Last updated 11 February 2019

If the trust is a small business entity using the simplified depreciation rules, do not include an amount at this item.

The following intangible assets are regarded as depreciating assets (as long as they are not trading stock):

  • certain items of intellectual property such as patents, registered designs, copyrights and certain types of licences of these
  • computer software, or a right to use computer software, that the trust acquires, develops or has someone else develop for its own use (in-house software)
  • mining, quarrying or prospecting rights and information
  • spectrum licences
  • datacasting transmitter licences
  • certain indefeasible rights to use telecommunications cable systems (IRUs)
  • some access rights to telecommunications sites.

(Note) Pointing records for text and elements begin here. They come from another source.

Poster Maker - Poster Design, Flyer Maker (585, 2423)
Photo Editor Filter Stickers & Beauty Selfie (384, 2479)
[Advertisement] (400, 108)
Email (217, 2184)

A depreciating asset that the trust holds starts to decline in value from the time the trust uses it (or installs it ready for use) for any purpose, including a private purpose. However, the trust can only claim a deduction for the decline in value to the extent it uses the asset for a taxable purpose, such as for producing assessable income.

Show at N the cost of all intangible depreciating assets for which the trust is claiming a deduction for decline in value for the first time. If the trust has allocated any intangible depreciating assets with a cost of less than $1,000 to a low-value pool for the income year, include the cost of those assets at N. Do not reduce the cost for estimated non-taxable use.

Do not include expenditure on in-house software which has been allocated to a software development pool at N.